## READING TEXT
Wednesday, July 28, 2004

Janet's Nice and Dry Now

Mr. Rogers was a hell of a lot bigger than I thought he was. I saw his sweater at the Smithsonian last night. It was a big sweater. I was standing next to a guy and I said, "You know, his mother made all of his sweaters." The guy just looked at me as if to say, "I no longer want to stand next to you."

The coolest part about the Smithsonian was an exact reproduction of Julia Child's kitchen. They brought in all of her pots, pans, blenders, wisks, rolling pins, etc. and completely recreated her kitchen. Most of you know how much Deb and I enjoy cooking shows and there I was, just a foot away from the sauce pan of the matriarch of all cooking shows. The half-inch of plexi between me and the sauce pan didn't diminish the experience.

We ventured into the musical instruments collection on display. My co-worker, Dennis, and I stopped to look at a set of Stradivarious violins and cellos. We were alone in the room with these priceless instruments that are housed in a wooden armoire. I leaned against the armoire and Dennis suddenly looked alarmed. I was puzzled by his reaction. Then I looked at the violins and cellos. They were shaking and moving inside the armoire. In fact, I promise you, if I had used that armoire to brace myself against a sneeze I would knocked those suckers right off their pedestals.

On the walk back I asked Dennis, "Would I be exaggerating if I said I almost knocked over a bunch of Stradivarious violins?" Dennis said I wouldn't be exaggerating. So I thought about what I would tell my cellmate after I went to prison if I had sneezed. "What're you in for?," he'd ask. "I scratched up a violin," I'd tell him. Then he'd sell me for a pack of Camels.

It hasn't all been tourism. I have been working. My job means I spend most of my day talking with strangers. Some of them are strange strangers. One guy told me he has every window and door in his house wired to a security system. He has steel framed security doors at every entrance. He has a trained dog that barks at every little, odd sound. Then he told me he sleeps with a .357 under his pillow and his wife has a shotgun under the bed.

I'm not exaggerations his description. In fact, I think I left some stuff out. So I had to ask him if he had a lot of break ins.

He said his car was stolen once.

Now I'm watching Janet Reno in the audience at the Democratic National Convention. Looks like she's having a lot of fun. She just happy she lives in Florida now instead of Washington. I'm sure she'd tell you it's too freakin' humid in D.C.

Tuesday, July 27, 2004


Washington D.C. is not only our nation's capital but it is a giant sauna of a city. The humidity here is oppressive to say the least, life-threatening to say just a little bit more.

Okay, it's not that bad. But I spent the afternoon walking around in the hot sun. My shirt was clinging to me uncomfortably and anything clinging to my form is a bad thing.

I got into the city a little before noon. My co-worker and I hopped in the cab of a disgruntled criminilogist from Afghanistan. He was telling us about how corrupt the poorly educated D.C. policemen are. "State troopers. Now they're alright. They are educated men. But city cops only have a ninth grade education." The driver went on to tell us about a ten dollar bribe a local copy took from him to tear up a parking ticket. When he wasn't getting the reaction he wanted from us he shifted his tone.

## DATA LISTING
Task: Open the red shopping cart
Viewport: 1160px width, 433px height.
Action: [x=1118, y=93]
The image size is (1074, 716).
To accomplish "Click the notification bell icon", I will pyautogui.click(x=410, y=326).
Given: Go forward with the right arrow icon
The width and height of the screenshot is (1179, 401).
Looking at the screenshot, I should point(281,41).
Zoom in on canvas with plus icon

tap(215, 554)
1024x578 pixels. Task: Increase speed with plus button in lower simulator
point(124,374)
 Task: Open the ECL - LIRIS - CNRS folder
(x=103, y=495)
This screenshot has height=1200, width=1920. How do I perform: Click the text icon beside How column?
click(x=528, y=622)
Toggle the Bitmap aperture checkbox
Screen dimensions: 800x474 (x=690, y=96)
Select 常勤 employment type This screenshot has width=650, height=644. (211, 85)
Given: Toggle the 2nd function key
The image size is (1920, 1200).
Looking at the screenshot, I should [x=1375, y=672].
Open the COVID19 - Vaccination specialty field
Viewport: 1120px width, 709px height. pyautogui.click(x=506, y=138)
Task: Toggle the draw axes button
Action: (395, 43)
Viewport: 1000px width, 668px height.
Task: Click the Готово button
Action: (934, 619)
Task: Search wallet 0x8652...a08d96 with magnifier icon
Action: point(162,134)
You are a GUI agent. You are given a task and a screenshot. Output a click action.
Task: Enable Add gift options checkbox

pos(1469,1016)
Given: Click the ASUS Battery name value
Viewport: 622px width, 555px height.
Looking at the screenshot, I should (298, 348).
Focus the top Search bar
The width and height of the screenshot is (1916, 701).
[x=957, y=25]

## EXERCISE REQUIREMENTS
a: Reproduce verbatim the span of the blog entries that begins with the words containing "Wednesday, July 28, 2004" and ends with "diminish the experience.".
b: Using the blog entries, answer each question briefly:
(i) Whose kitchen was reproduced at the Smithsonian?
(ii) According to the man with the security system, what had happened to him once?
(iii) What country was the cab driver from?

## RESULTS BY TASK
a:
Wednesday, July 28, 2004

Janet's Nice and Dry Now

Mr. Rogers was a hell of a lot bigger than I thought he was. I saw his sweater at the Smithsonian last night. It was a big sweater. I was standing next to a guy and I said, "You know, his mother made all of his sweaters." The guy just looked at me as if to say, "I no longer want to stand next to you."

The coolest part about the Smithsonian was an exact reproduction of Julia Child's kitchen. They brought in all of her pots, pans, blenders, wisks, rolling pins, etc. and completely recreated her kitchen. Most of you know how much Deb and I enjoy cooking shows and there I was, just a foot away from the sauce pan of the matriarch of all cooking shows. The half-inch of plexi between me and the sauce pan didn't diminish the experience.

b:
(i) Julia Child's
(ii) His car was stolen.
(iii) Afghanistan